La chronique anachronique d’Hubert de Champris « La science comme contresens »

Feyerabend

Paul K. Feyerabend, Philosophie de la nature, Le Seuil et La Tyrannie de la science, Le Seuil.

Nous nous en doutions déjà : non seulement nos bons professeurs de philo avaient toute leur raison, mais ils avaient sans doute raison. Il y a autant de vérités véhiculées chez Anaximène, Anaximandre, Anaxagore, Héraclite, Parménide, chez tous les présocratiques que chez nos philosophes contemporains.
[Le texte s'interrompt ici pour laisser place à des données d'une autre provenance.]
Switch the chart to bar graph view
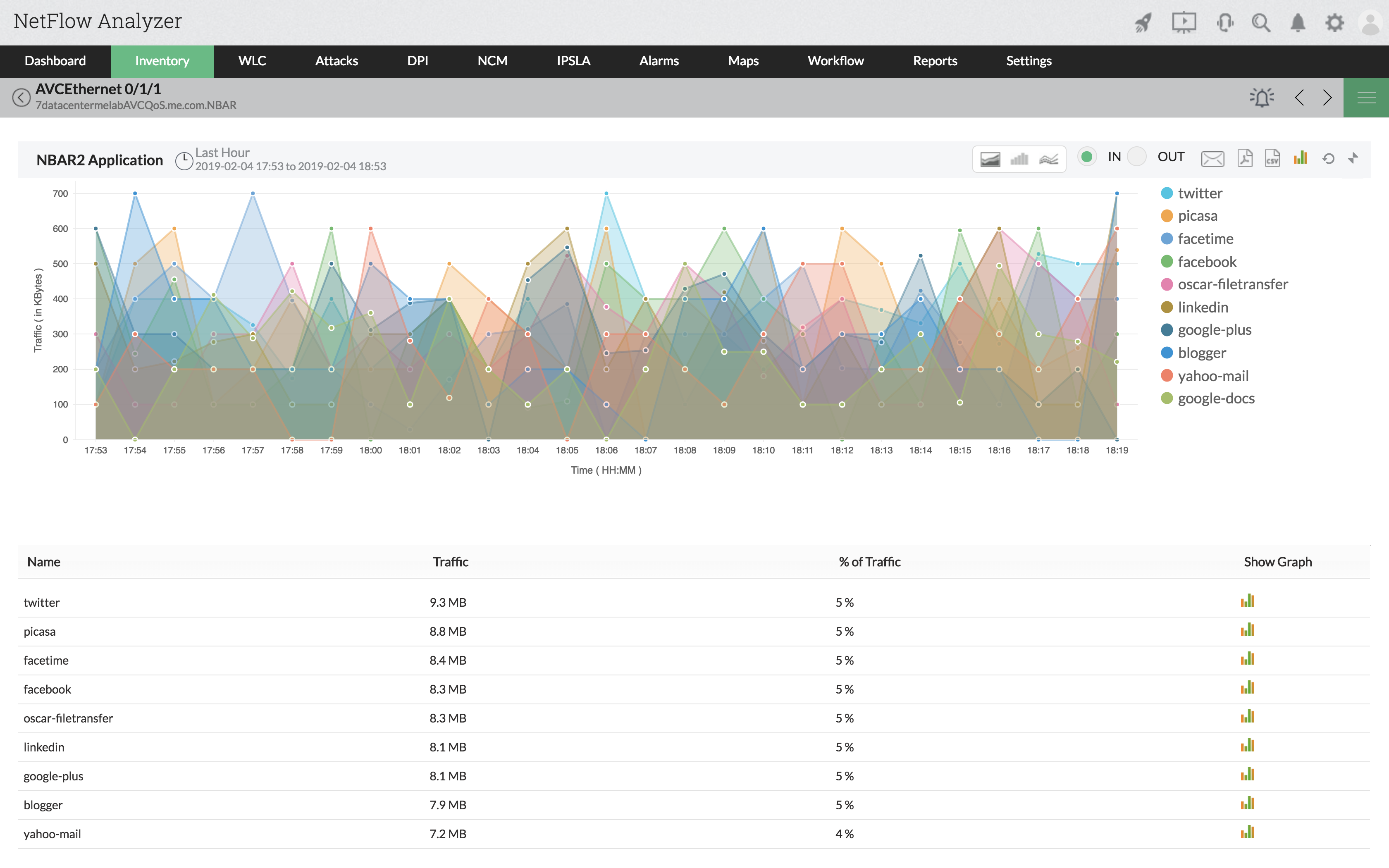Screen dimensions: 1389x868 point(1020,159)
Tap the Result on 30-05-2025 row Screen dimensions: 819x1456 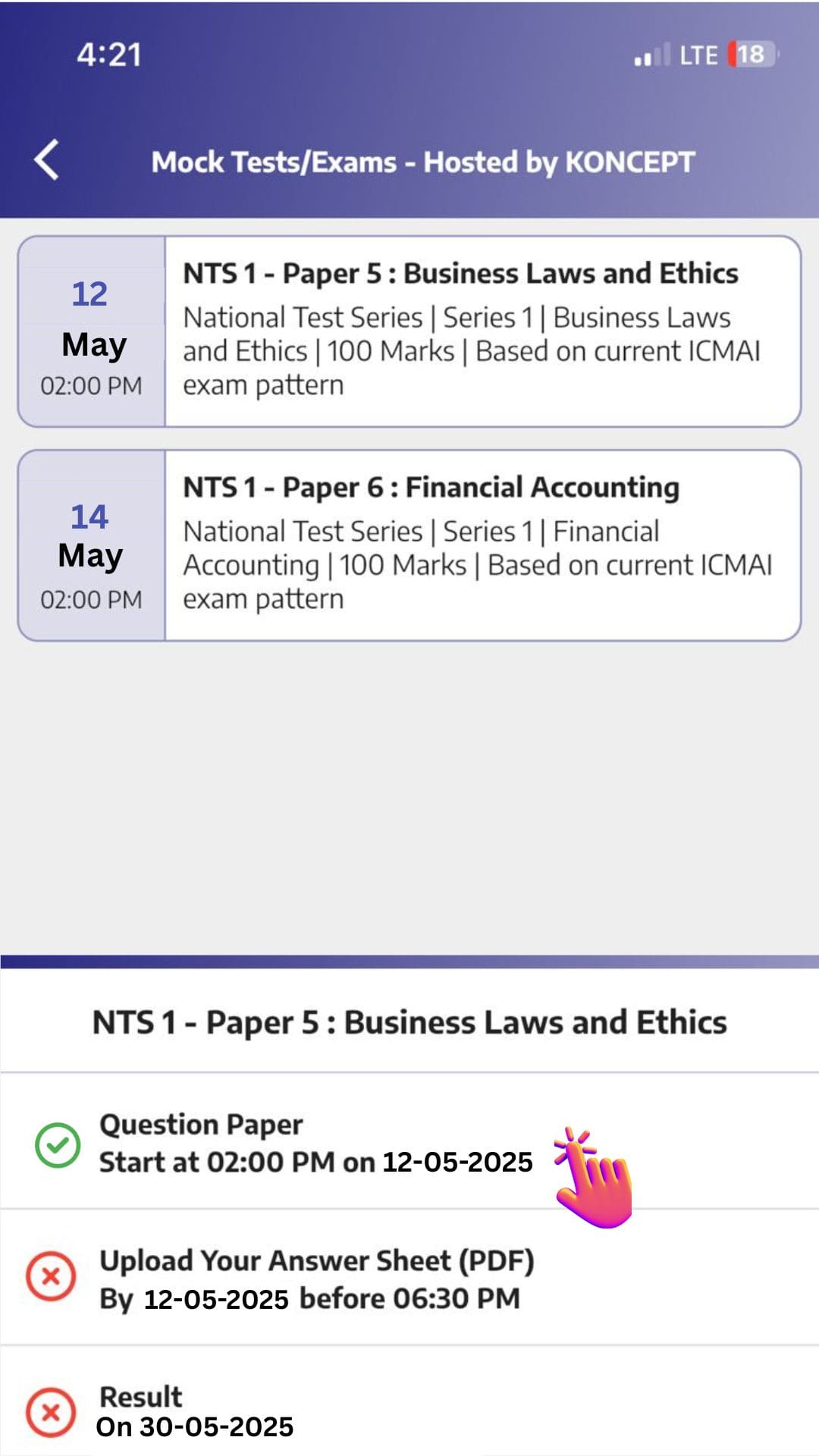point(195,1412)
Autant ? Que disions-nous là ! Bien plus ! Et, au reste, ce n’est probablement pas le nombre de vérités contenues ou induites dans ces pré-systèmes que le cadre de pensée, le paradigme lui-même dans lesquelles elles s’insèrent qui s’avère d’une toute autre qualité, d’une robustesse, d’une viabilité, d’une fiabilité bien supérieures au contexte scientifique contraignant au sein du duquel s’inscrivent de nos jours toutes les allégations à prétention véridique.

Ce serait donc la science occidentale qui nous mystifierait alors que, sous leur dehors allégoriques, fantasmagoriques, mystagoriques, les pensées s’exprimant sous le mode du mythe détiennent un potentiel explicatif – et curatif – beaucoup plus dense et efficace que l’orgueilleux discours post-socratique dont ce Francis Bacon dont nous parlions l’autre jour a été l’un des nombreux hérauts.

Avec les arts (et sans doute les Beaux-Arts, jusqu’au pré-impressionnisme au moins, soit la première moitié du XIXème siècle), la pensée mythique – à tort perçue comme une gestation un peu honteuse d’une Raison plus tard adorée par Hegel – doit s’analyser a minima comme une prothèse de toute éternité indispensable à la prospérité de la science moderne tandis qu’au contraire, le mythos d’avant le Logos lui, de droit dit toujours la vérité et peut très bien se dispenser de tous commentaires. Le mythe est le système parfait : à l’encontre de la démonstration de Kurt Gödel conduisant à une nécessaire interdisciplinarité des systèmes explicatifs entre eux en vue de leur validation, tout mythe peut se reposer sur ses deux lauriers comme dirait ma concierge. Il est auto-suffisant, et c’est une vue de l’esprit moderne (et plus encore de celui qui préside à notre Modernité Tardive) que de croire à une explication supérieure, sorte de juge-savant omniscient qui aurait le dernier mot et sans lequel, toute prétention à dire ou à dévoiler le vrai, le bien, le beau demeurerait irrémédiablement lacunaire.

Feyerabend comprend tout à fait la science actuelle : il la comprime, lui dit son fait et qu’elle commence à dépasser les bornes. A l’heure de nos transhumanistes (cf. un Laurent Alexandre) – qui, en bonne logique, ne vont pas manquer de sombrer dans l’infra-humanisme – et en une époque qui se fait gloire de ne pas tenir compte des avertissements  des penseurs de la technique comme Ellul[1], Dupuy, Virilio ou, même, René Girard, les écrits méconnus de ce philosophe pertinent dans son impertinence décédé en 1994 doivent, le cas échéant, nous faire passer de la pensée au rêve, de l’atlantisme politique et doctrinaire à la Méditerranée. Méditons.

Hubert de Champris

[1] L’œuvre de Jacques Ellul est très accessible aux éditions de la Table Ronde, lesquelles se proposent de rééditer, toujours en poche, les œuvres de Pierre Magnard, qui, via son commentaire de Pascal et des humanistes du Moyen-Âge et de la Renaissance, apportent de l’eau au moulin de Paul K. Feyerabend.